Elucidating interplay between myrcene and cannabinoid receptor 1 receptors to produce antinociception in mouse models of neuropathic pain.

The need for nonaddictive and effective treatments for chronic pain are at an all-time high. Historical precedence, and now clinical evidence, supports the use of cannabis for alleviating chronic pain. A plethora of research on delta-9-tetrahydrocannabinol exists, yet cannabis is comprised of a multitude of constituents, some of which possess analgesic potential, that have not been systematically investigated, including the terpene myrcene. Myrcene attenuates pain hypersensitivity in preclinical models and is one of the most abundant terpenes found in cannabis. Despite these findings, it remains unclear how myrcene elicits these effects on nociceptive systems. The present study uses a male and female mouse model of neuropathic pain as well as in vitro experiments with HEK293T cells to explore these questions. We first demonstrate myrcene (1-200 mg/kg i.p.) dose-dependently increases mechanical nociceptive thresholds, where potency was greater in female compared with male pain mice. Testing canonical tetrad outcomes, mice were tested for hypolocomotion and hypothermia after myrcene administration.

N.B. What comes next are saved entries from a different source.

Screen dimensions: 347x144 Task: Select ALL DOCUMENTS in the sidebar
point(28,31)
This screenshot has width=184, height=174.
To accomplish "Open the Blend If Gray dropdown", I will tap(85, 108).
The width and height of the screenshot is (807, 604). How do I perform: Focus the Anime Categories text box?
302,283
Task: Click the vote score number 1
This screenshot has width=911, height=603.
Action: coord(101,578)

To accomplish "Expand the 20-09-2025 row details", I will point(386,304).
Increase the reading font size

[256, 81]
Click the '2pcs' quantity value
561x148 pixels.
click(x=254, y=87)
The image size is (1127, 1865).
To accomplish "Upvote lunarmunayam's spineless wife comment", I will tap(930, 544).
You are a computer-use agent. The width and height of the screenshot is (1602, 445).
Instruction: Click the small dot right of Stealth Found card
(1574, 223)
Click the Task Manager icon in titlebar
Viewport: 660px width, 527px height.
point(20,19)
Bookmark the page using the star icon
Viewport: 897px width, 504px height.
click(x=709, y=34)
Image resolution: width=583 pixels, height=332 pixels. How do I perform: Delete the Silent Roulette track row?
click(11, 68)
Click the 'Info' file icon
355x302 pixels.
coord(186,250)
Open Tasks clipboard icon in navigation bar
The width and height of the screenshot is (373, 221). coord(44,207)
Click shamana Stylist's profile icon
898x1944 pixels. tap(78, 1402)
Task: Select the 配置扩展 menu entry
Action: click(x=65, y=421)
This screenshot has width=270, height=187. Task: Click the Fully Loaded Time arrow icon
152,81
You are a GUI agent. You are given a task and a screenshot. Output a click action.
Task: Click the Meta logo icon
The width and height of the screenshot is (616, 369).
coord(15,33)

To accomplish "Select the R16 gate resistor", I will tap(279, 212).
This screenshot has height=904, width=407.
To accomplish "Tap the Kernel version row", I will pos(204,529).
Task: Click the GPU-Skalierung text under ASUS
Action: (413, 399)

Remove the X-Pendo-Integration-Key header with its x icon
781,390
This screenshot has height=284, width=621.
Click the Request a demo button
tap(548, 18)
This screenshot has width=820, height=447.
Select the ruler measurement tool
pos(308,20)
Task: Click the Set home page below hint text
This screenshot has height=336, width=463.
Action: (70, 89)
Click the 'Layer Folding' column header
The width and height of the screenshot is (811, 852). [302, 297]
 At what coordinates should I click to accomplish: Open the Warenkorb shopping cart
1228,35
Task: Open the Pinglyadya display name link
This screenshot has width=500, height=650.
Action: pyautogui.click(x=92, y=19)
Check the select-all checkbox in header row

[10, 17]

Myrcene did not alter locomotion or temperature, but female pain mice showed a conditioned place aversion to myrcene. A cannabinoid receptor 1 (CB1) antagonist inhibited myrcene's anti-allodynia. By contrast, in vitro cell culture experiments using a TRUPATH assay revealed myrcene does not directly activate CB1 receptors nor alter CB1 receptor activity elicited by CB1 agonist (CP 55,940) or endocannabinoids (anandamide or 2-arachidonoylglycerol). Understanding engagement of CB1 receptors in pain modulation and myrcene's mechanism of action warrants further study to understand the diversity of cannabis pharmacology and to further the frontier of pain research.